La caduta dei consumi è determinata, oltre che dalle restrizioni, dalla prudenza che regna sovrana da parte del consumatore. Pesa, come terzo fattore, l’incertezza generata dal susseguirsi di provvedimenti e decreti.

“Il forte rallentamento dei consumi – dice Giancarlo Banchieri, presidente di Confesercenti Piemonte – ha gettato le imprese del terziario in una crisi senza precedenti. I prossimi mesi rischiano di vedere aumentare drammaticamente il numero di cessazioni delle attività, in particolare quelle di prossimità e legate alla filiera turistica. Il Recovery Plan si occupa di molte cose ma non prevede interventi diretti per commercio, alloggio e ristorazione, per i quali il piano genererebbe ricadute positive solo sul medio lungo periodo. Purtroppo, però, c’è un problema immediato di tenuta del sistema imprenditoriale, ormai sfiancato da quasi un anno di emergenza Covid”.

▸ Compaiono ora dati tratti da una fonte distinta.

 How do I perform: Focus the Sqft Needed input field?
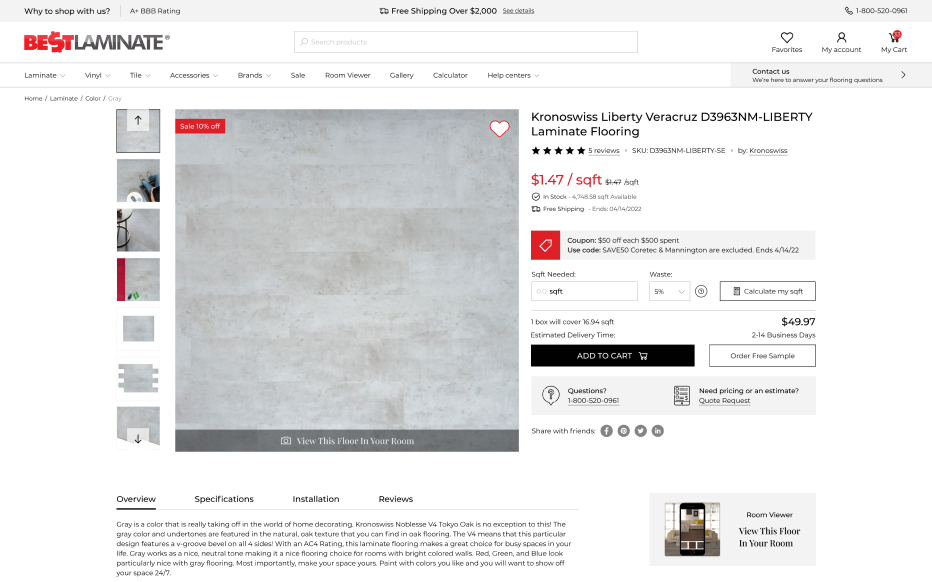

“Per questo – prosegue Banchieri – si deve cambiare passo sulle politiche di sostegno. Bisogna superare il criterio di scelta in base al codice Ateco, che è stato un fallimento e ha lasciato fuori troppe imprese; basta anche con i ristori ‘a puntate’. Serve invece un intervento di ampio respiro, con più risorse e un cronoprogramma chiaro, per dare alle attività la certezza di risorse sufficienti a portarle oltre la fine dell’emergenza sanitaria: un intervento che deve affrontare anche il nodo dei costi fissi, dagli affitti alle utenze, e quello del rilancio del tessuto imprenditoriale, prevedendo anche misure per la ricollocazione e la riconversione intelligente delle attività”.